The Peninsula Pulse has dedicated a page in each issue from April 24 to May 22 for the students of each Door County high school. This week we feature the work of Southern Door student writers.
by Stephany Massart, Sophomore
Many victims of the spread of COVID-19 are students, many of whom are confused and struggling to learn online. A few weeks ago, a poll of Southern Door High School students offered a closer look into how students are handling this major change.
“It’s hard to stay on task with class, no matter what room I’m in,” said Rose Purdy, a Southern Door senior. “Trying to stay in the ‘school routine’ is practically impossible.
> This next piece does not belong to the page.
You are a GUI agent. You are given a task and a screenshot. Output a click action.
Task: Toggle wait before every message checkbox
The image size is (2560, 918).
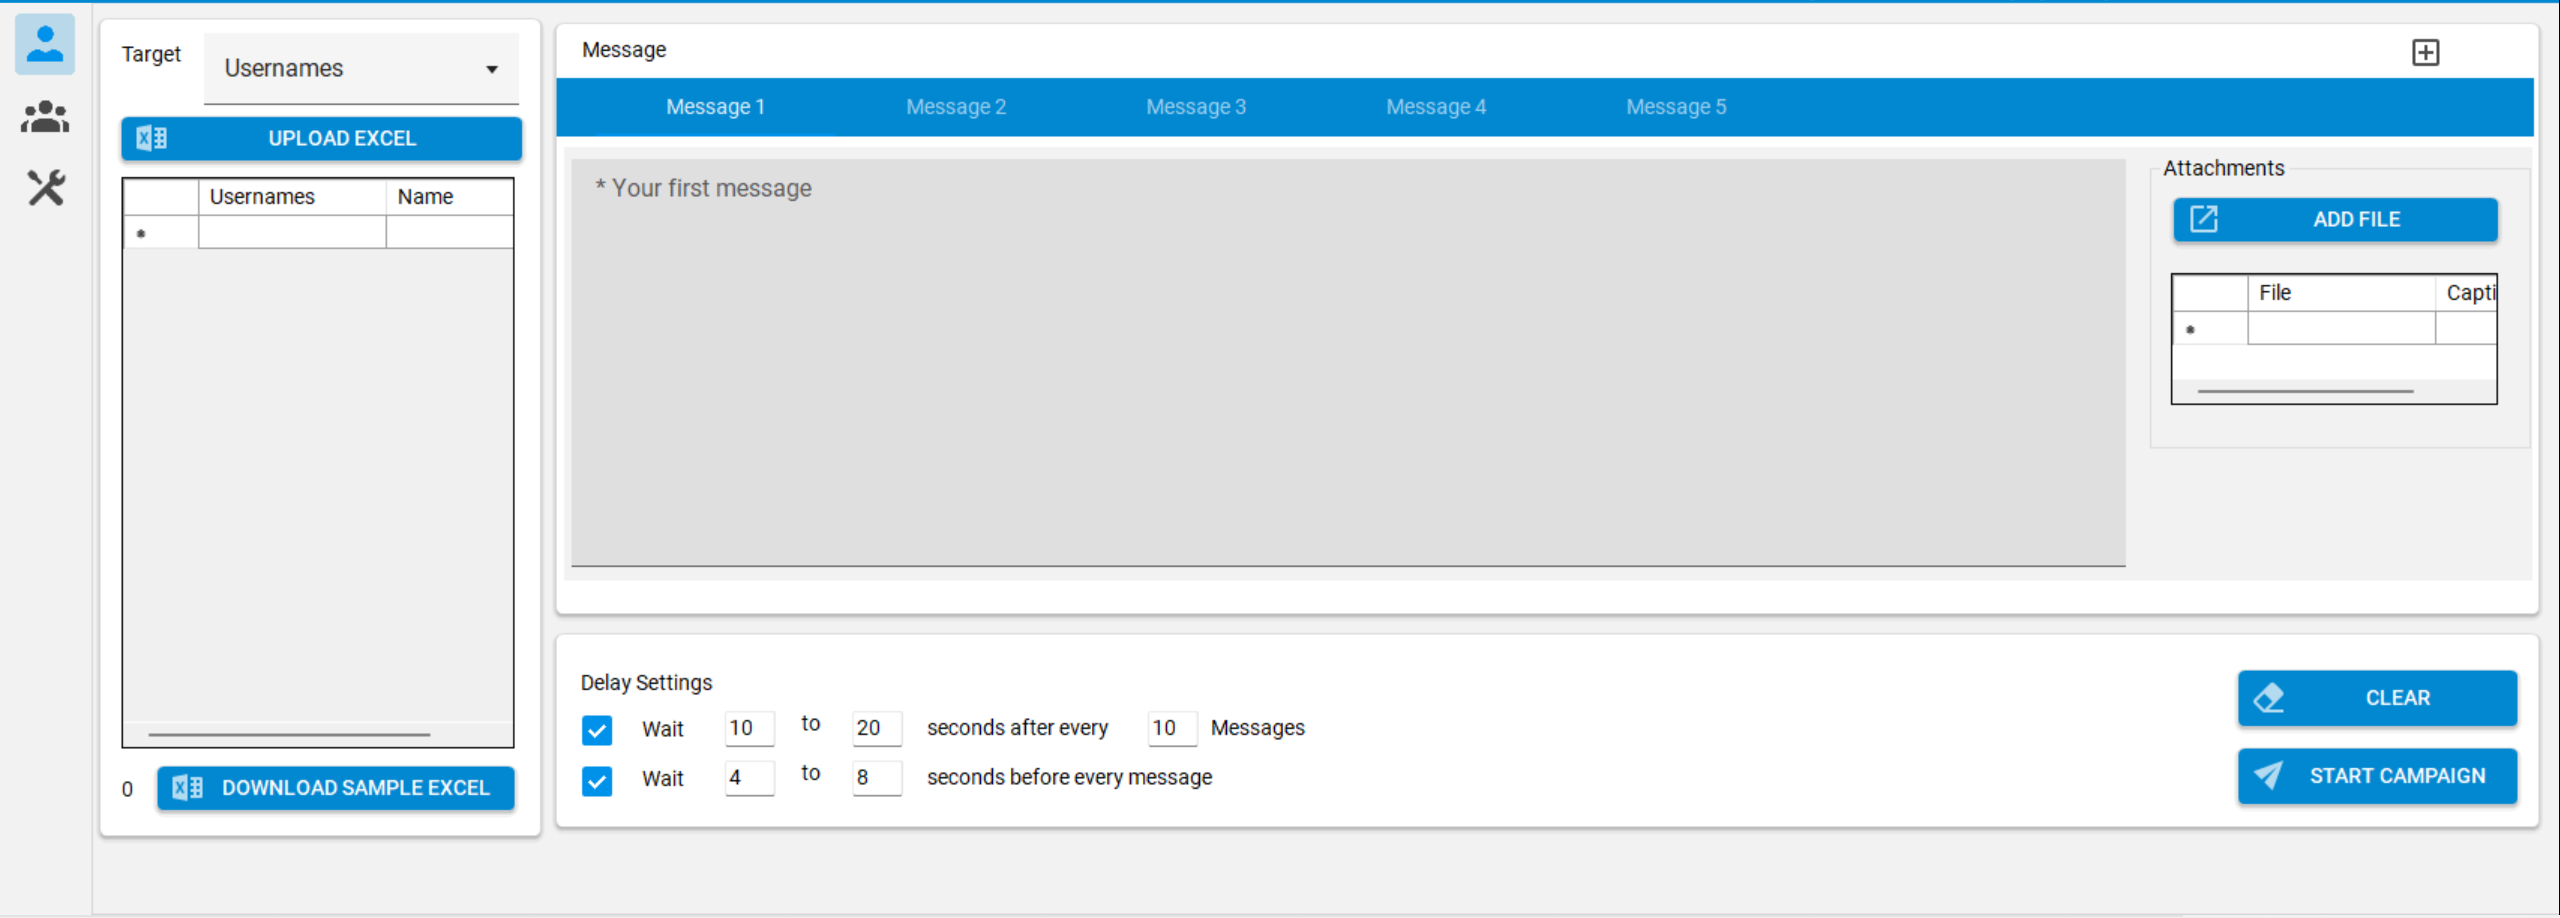[597, 779]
Now that the sun is out, I have this awful longing to be outside all the time.”
Other students are looking at their education under quarantine in a different, more positive light.
“My experiences during this epidemic have helped me to learn more about myself and to do the things I’ve never really had time to do, like teach myself piano and write stories,” senior Anna Alrand said. “What I’ve been learning, though, is to keep doing what I love to do and try new things.”
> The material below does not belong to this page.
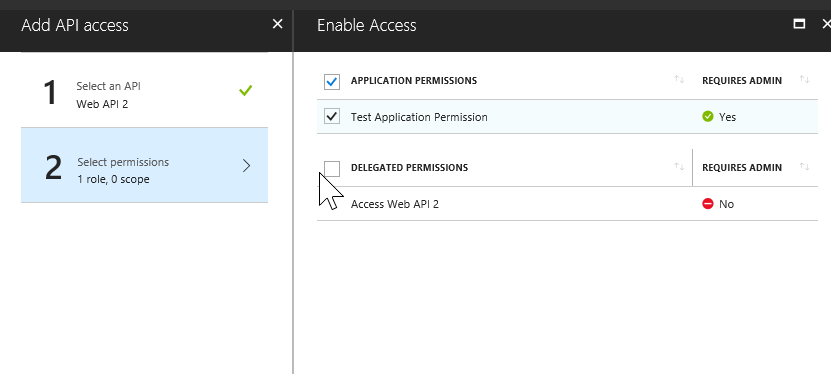This screenshot has height=374, width=831.
Task: Toggle the Application Permissions select-all checkbox
Action: tap(332, 81)
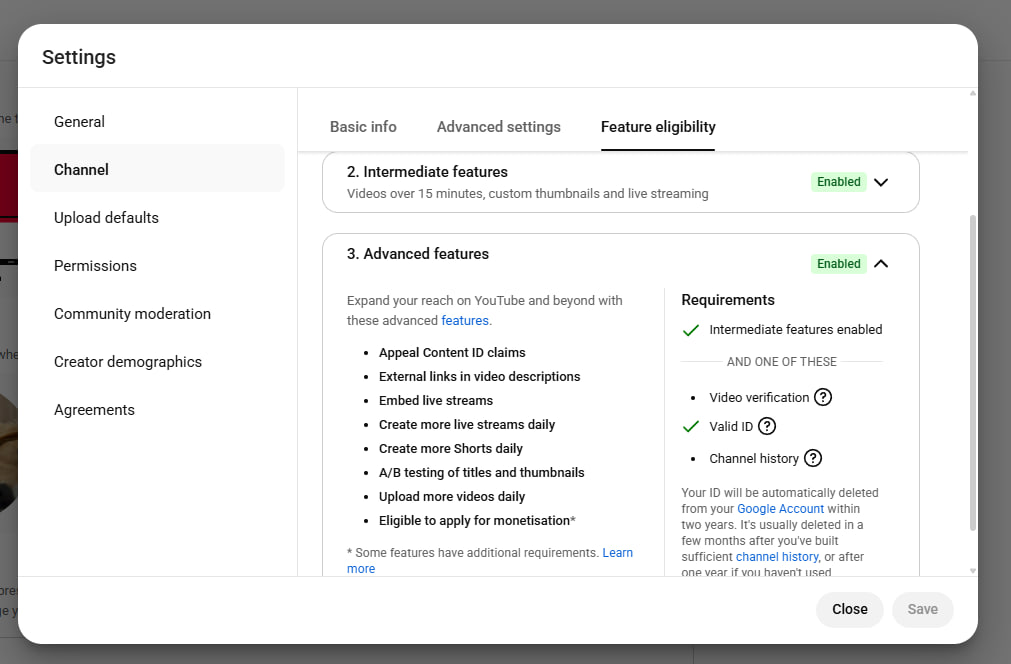Click green checkmark beside Valid ID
“I kind of like being at home all the time,” junior Brianna Partyka said. “I love doing school online because I can do things at my own pace, and I don’t have to get up early.”
During the week, students are logging in during their regular class time.
“I know that the times are changing now because of COVID-19, but I don’t think I ever really worried about it until just recently,” freshman Amanda Austin said. “All the news that I’d read felt so far away, almost like it was taking place in a whole different world, like in books I read and the movies I watch … I never really paid attention to it much until it started hitting closer to home … It all came so suddenly, so abruptly, and naïve as I was, I never saw it coming.”
Although we are not in a dystopian novel, waiting for the protagonist to solve the problems of COVID-19, students are figuring it out, engaging, learning and planning for their future.